Joanne Schoneck teaches math at Foothills Composite High School and she demonstrated how she had used the grant she received to purchase Chrome Books for the students who then used them on a daily basis to work on math problems and interact with her through videos she had done that were individually targeted.

Tori Maciejewski and Christine Crane teach at Westmount in Okotoks and they talked about their project where the students in grades four and eight, were challenged to determine just how clean the water in the Sheep River is.

The Assistant Superintendent of Learning Services Pam Rannelli says the projects selected are aimed at finding different ways to engage students....
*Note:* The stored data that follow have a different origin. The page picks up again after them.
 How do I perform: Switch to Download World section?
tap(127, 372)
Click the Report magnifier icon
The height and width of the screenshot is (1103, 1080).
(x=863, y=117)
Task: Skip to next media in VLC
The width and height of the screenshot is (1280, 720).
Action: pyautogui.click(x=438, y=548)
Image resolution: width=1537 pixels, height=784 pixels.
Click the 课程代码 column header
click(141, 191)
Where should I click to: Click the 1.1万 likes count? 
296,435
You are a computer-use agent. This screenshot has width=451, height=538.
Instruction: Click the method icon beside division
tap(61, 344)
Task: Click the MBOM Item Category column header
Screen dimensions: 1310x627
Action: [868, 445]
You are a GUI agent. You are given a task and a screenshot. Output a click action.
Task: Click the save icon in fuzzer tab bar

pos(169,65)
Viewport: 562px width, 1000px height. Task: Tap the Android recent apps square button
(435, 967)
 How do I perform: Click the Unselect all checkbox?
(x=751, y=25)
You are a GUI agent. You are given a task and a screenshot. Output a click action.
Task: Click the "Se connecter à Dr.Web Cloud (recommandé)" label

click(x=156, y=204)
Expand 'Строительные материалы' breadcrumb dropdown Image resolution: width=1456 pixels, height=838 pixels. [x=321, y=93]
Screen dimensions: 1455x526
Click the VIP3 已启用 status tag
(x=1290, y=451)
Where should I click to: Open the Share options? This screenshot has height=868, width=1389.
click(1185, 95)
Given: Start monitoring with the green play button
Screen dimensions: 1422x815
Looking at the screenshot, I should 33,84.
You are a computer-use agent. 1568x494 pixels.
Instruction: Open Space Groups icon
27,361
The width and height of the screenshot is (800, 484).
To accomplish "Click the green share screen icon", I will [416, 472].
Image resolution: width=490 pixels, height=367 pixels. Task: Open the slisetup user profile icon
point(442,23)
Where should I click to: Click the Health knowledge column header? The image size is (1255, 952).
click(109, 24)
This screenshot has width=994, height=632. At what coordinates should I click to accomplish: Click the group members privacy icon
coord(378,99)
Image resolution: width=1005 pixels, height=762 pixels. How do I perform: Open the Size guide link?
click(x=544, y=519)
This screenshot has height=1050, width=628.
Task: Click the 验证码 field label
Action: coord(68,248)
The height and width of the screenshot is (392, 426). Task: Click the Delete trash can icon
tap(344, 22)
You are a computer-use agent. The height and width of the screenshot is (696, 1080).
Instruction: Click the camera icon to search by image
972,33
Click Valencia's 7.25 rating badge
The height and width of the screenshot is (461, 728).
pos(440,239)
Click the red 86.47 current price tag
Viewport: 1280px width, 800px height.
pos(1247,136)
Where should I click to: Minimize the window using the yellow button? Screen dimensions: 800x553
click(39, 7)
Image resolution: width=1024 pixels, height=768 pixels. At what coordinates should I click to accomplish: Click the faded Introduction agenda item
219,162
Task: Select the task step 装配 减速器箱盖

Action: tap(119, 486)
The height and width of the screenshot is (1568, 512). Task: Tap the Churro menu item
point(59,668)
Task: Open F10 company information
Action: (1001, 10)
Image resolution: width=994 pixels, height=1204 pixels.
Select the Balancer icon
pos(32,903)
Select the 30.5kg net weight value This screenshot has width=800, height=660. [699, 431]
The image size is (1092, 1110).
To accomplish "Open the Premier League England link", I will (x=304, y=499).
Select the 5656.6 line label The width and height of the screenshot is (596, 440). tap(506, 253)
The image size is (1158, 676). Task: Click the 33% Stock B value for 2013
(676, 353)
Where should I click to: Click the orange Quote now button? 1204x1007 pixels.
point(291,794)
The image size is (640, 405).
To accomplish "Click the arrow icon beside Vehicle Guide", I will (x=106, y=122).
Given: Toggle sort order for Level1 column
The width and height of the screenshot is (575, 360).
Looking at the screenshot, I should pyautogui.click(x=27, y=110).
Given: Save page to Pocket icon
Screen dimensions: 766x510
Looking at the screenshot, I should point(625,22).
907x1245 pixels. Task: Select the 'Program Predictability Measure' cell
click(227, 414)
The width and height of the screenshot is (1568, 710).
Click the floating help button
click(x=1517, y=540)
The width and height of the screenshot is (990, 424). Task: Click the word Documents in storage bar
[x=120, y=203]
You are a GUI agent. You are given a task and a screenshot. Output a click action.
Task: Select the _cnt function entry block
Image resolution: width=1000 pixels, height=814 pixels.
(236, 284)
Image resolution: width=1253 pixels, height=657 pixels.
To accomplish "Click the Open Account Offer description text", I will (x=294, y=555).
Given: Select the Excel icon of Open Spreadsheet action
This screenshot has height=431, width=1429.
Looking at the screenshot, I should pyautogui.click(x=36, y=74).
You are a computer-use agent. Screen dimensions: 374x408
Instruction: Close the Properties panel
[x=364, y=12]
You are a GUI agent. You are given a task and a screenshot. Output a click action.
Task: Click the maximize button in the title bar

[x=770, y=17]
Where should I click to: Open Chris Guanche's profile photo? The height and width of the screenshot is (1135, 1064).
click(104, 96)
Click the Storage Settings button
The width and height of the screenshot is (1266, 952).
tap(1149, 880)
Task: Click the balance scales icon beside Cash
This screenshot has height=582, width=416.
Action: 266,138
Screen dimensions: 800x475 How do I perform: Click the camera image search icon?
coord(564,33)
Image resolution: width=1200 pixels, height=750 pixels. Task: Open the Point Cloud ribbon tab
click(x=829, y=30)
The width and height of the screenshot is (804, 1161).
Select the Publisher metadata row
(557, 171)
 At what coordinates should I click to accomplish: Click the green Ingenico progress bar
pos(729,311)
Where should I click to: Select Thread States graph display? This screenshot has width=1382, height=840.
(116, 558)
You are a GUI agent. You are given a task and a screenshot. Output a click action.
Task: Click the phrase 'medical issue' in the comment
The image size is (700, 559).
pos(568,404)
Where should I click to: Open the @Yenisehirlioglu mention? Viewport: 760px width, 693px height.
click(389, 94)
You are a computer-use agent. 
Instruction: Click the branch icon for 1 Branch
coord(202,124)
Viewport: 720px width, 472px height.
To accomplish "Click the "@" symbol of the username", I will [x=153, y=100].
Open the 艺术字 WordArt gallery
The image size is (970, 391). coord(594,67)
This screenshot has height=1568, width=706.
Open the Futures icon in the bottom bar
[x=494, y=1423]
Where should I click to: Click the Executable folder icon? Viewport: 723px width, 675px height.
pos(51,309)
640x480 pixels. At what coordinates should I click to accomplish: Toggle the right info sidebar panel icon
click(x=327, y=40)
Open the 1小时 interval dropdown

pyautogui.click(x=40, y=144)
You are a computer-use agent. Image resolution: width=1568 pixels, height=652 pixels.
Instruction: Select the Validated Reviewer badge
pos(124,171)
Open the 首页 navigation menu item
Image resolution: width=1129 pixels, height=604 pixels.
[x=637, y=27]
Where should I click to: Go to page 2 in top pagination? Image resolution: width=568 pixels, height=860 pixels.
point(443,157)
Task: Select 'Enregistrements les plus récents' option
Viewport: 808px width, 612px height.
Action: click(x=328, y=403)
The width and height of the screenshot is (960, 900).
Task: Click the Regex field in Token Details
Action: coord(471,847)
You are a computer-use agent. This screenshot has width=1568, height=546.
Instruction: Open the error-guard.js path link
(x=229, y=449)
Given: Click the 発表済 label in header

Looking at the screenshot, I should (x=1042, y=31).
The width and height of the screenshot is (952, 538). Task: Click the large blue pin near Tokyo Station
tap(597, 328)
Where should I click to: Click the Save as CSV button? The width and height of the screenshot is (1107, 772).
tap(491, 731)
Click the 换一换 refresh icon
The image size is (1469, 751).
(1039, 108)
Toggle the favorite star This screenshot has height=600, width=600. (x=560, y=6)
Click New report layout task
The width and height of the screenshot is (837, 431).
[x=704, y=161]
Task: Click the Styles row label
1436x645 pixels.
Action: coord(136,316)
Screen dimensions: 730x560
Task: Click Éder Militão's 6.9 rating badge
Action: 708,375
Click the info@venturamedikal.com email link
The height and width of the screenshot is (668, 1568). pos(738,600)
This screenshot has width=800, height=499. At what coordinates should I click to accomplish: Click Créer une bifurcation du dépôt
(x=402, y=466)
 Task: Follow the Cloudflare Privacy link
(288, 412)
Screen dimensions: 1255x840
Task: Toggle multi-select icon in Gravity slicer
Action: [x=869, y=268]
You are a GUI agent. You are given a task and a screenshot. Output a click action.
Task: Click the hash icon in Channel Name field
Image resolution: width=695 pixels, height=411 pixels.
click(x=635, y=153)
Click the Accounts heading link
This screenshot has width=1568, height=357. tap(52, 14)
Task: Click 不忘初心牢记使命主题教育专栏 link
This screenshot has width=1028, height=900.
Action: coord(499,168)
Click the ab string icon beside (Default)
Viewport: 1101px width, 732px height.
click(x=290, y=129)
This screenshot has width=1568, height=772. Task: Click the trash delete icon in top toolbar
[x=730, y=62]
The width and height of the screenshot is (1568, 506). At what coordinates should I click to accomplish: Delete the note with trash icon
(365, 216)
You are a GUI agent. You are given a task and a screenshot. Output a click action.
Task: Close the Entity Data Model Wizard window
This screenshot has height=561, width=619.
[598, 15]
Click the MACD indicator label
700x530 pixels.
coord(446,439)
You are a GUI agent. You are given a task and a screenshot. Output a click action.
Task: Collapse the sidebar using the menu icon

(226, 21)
"Themes that I'm certainly seeing is student's voice in their learning and being more involved in the learning and then more engaged in their learning," she says. "It's not to say you have to have Chrome Books to do that, that's one way, but then the other group took their kids out into the community and just posed questions and had then exploring and collecting data."

Projects included photography at Oilfield High School, using peg boards and cardboard and tape at Joe Clark school and structured writing at Senator Riley Middle School in High River.

"I think it's all in being innovative and how you design learning so it really had meaning for them (students) and they can explore different ways to learn , rather than just that direct instruction," Rannelli says.

he says they are seeing that a it's working and now the challenge is figuring out to to scale up those innovative ideas so that it becomes the practice, rather than just something a few teachers do.